## Directions
Please rewrite the records below, changing "Instruction" to "Directive" everywhere and keeping everything else the same. Leave out the pictures.

[Item position records]
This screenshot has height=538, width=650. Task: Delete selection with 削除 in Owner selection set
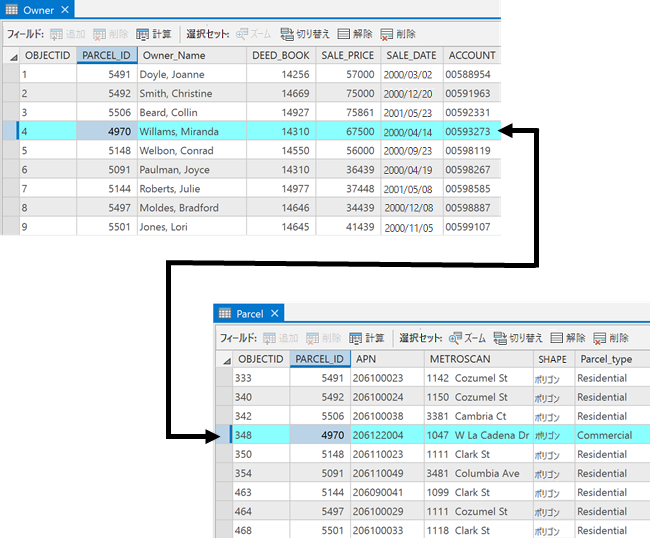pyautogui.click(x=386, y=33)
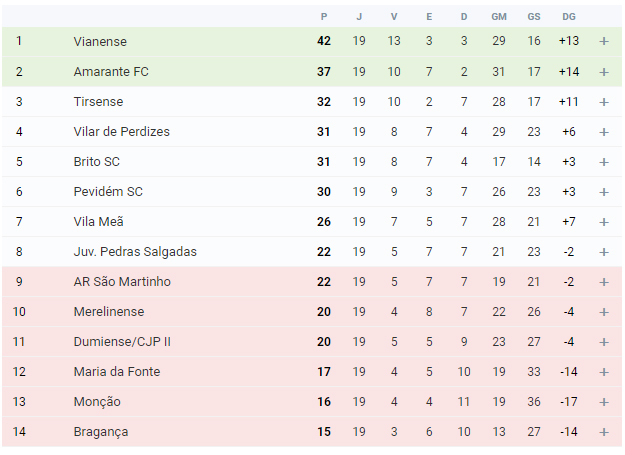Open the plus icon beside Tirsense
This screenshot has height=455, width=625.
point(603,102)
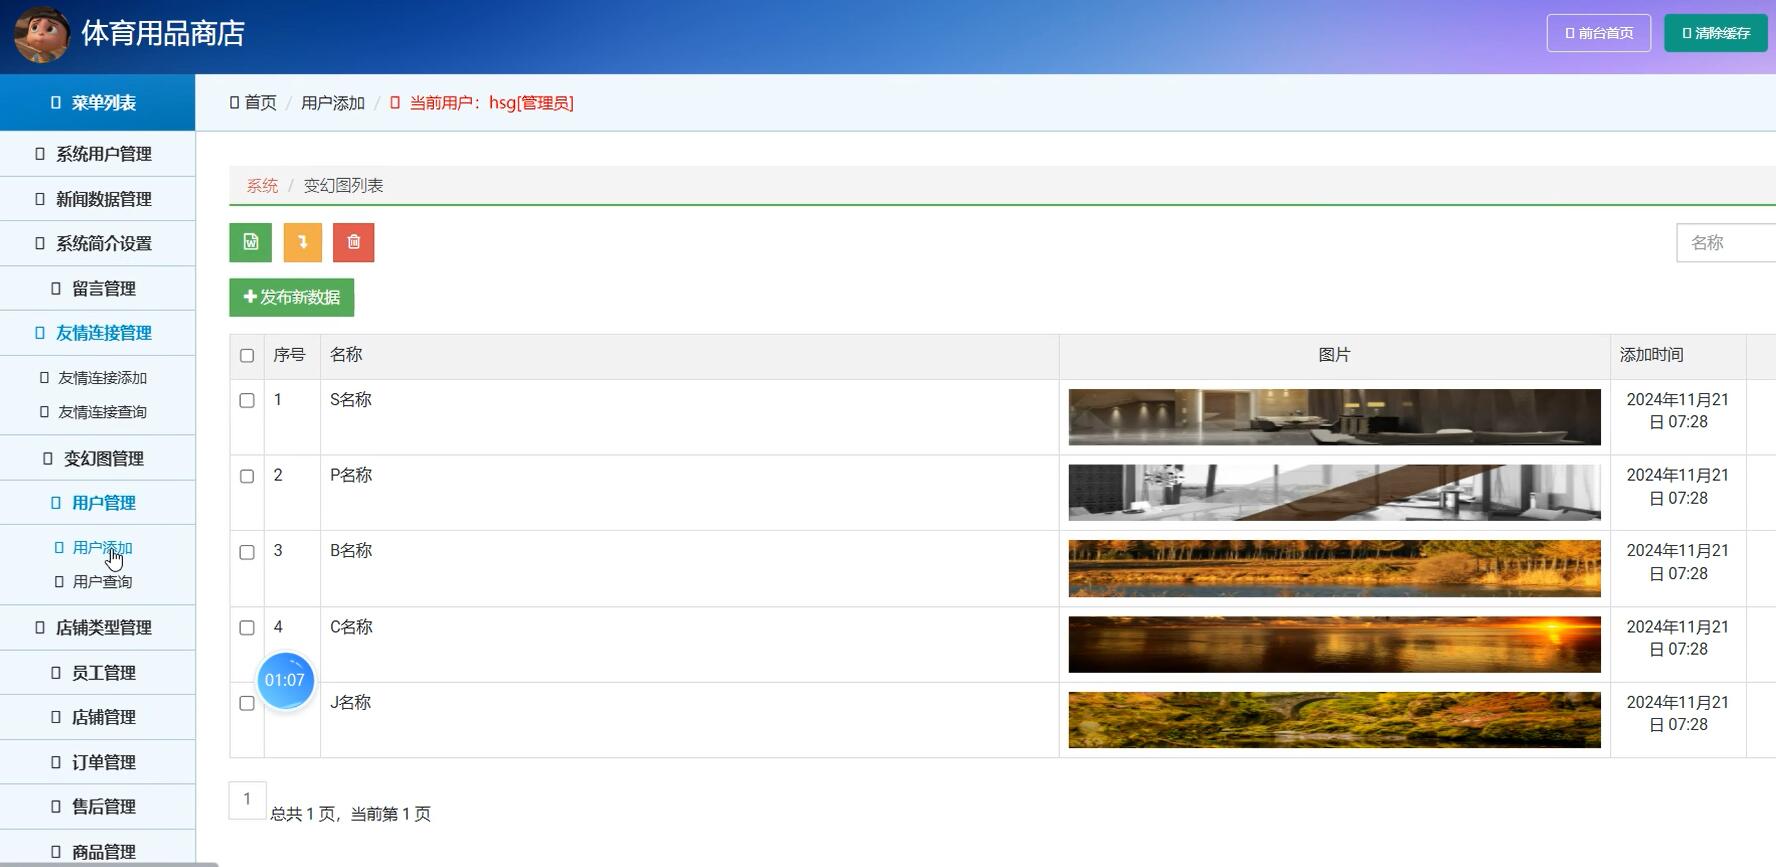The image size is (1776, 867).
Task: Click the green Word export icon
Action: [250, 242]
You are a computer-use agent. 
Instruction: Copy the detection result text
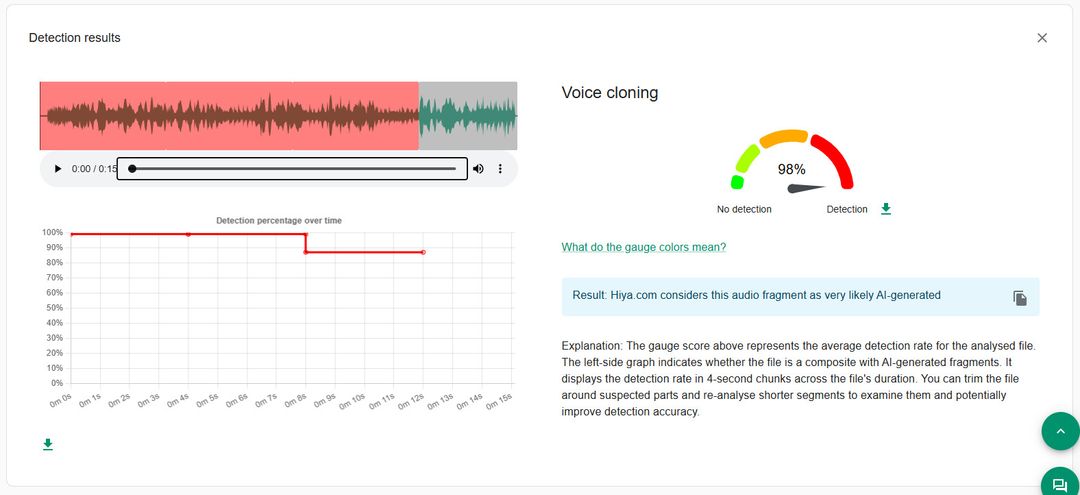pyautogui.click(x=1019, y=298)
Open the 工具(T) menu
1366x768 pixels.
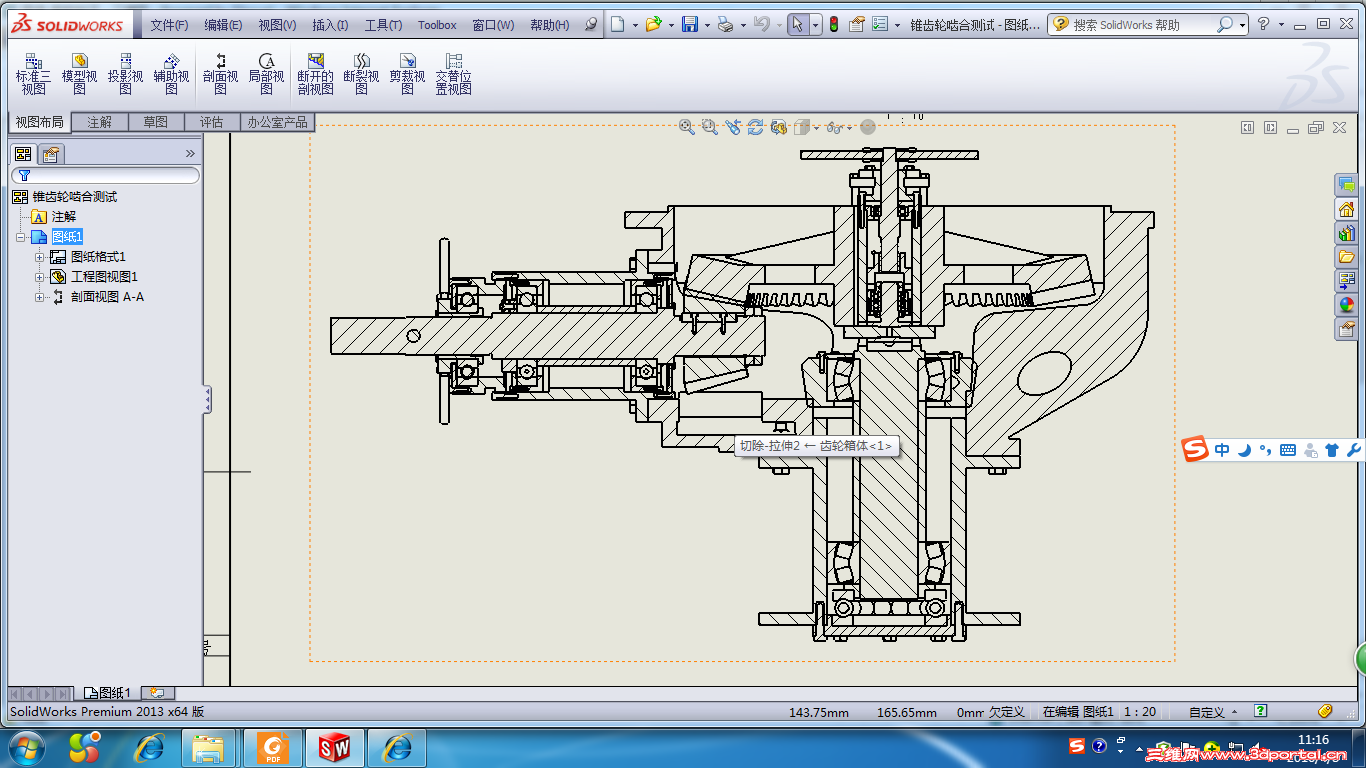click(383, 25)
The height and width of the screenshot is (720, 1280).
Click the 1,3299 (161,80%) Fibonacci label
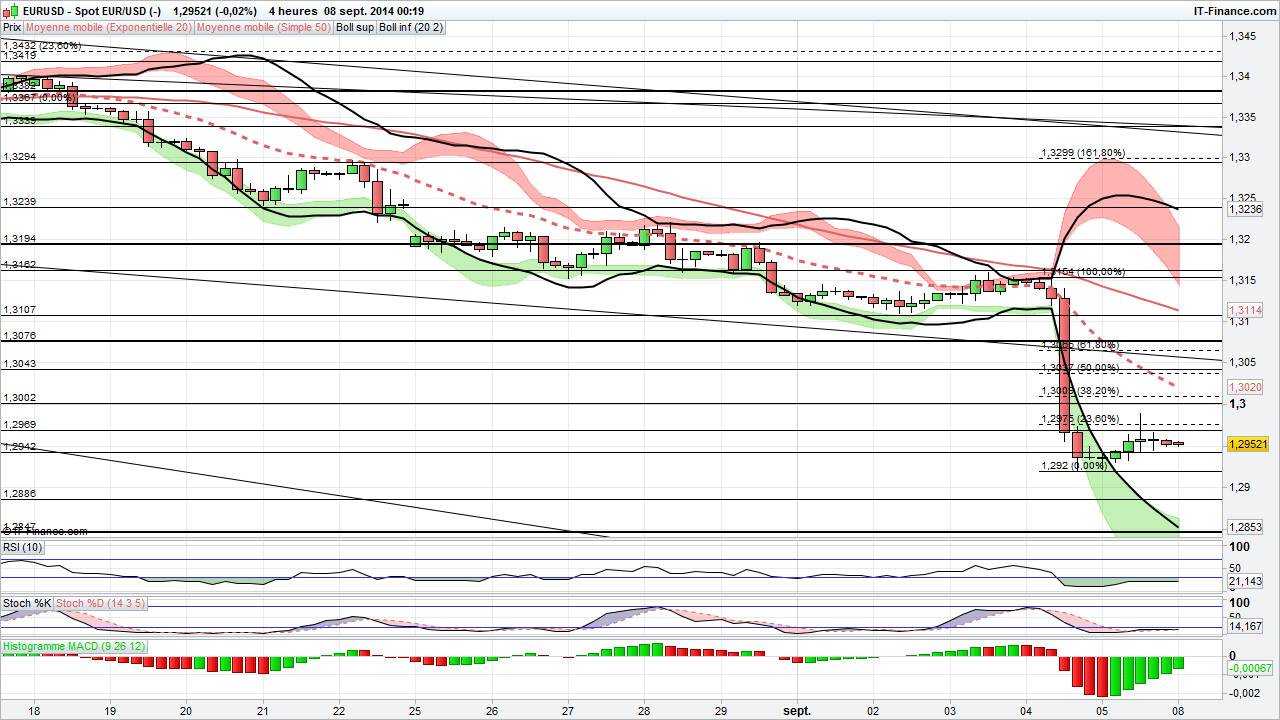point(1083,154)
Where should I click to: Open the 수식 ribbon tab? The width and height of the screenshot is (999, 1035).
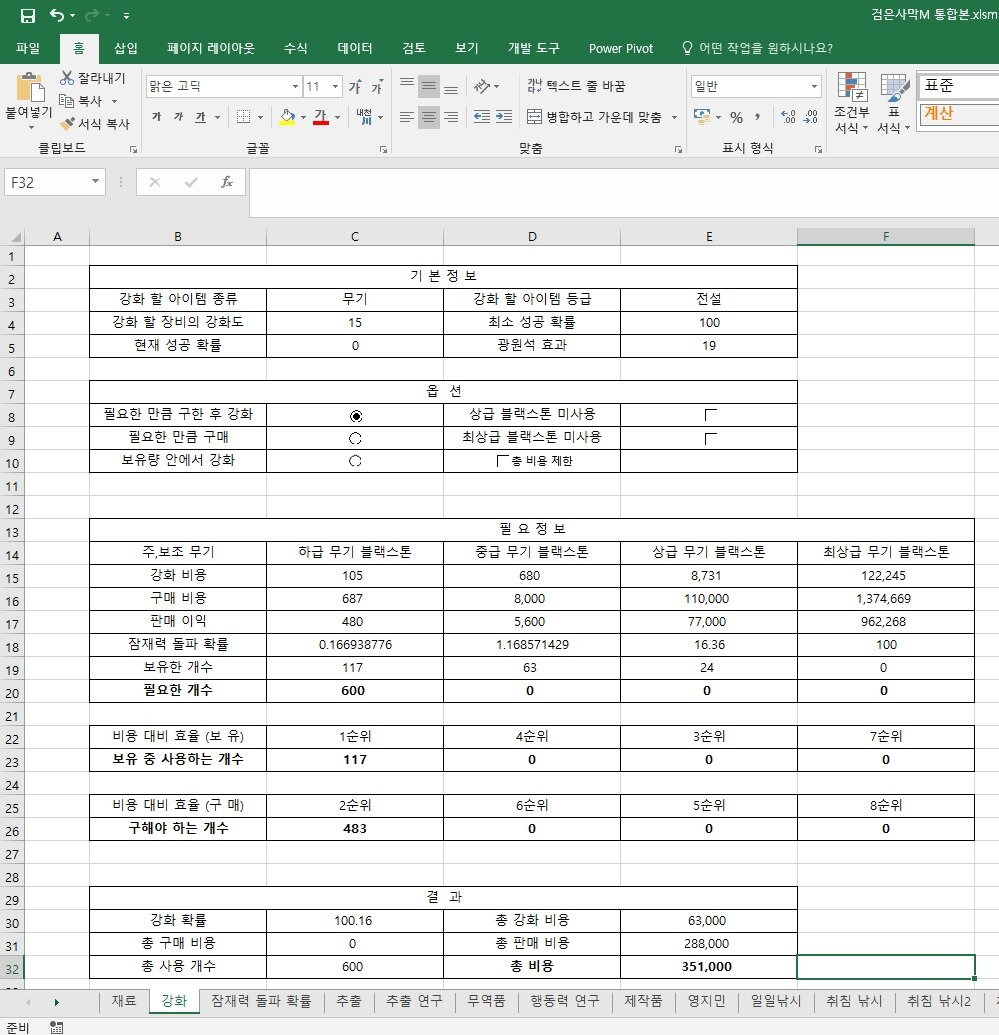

## Response to the exercise
This screenshot has height=538, width=650. Task: Delete selection with 削除 in Owner selection set
pyautogui.click(x=386, y=33)
Open the plus icon beside Tirsense
This screenshot has height=455, width=625.
point(603,102)
The image size is (1776, 867).
Task: Click the green Word export icon
Action: [250, 242]
You are a computer-use agent. 
Directive: Copy the detection result text
pyautogui.click(x=1019, y=298)
Open the 工具(T) menu
1366x768 pixels.
click(383, 25)
The height and width of the screenshot is (720, 1280).
Click the 1,3299 (161,80%) Fibonacci label
point(1083,154)
Where should I click to: Open the 수식 ribbon tab? The width and height of the screenshot is (999, 1035).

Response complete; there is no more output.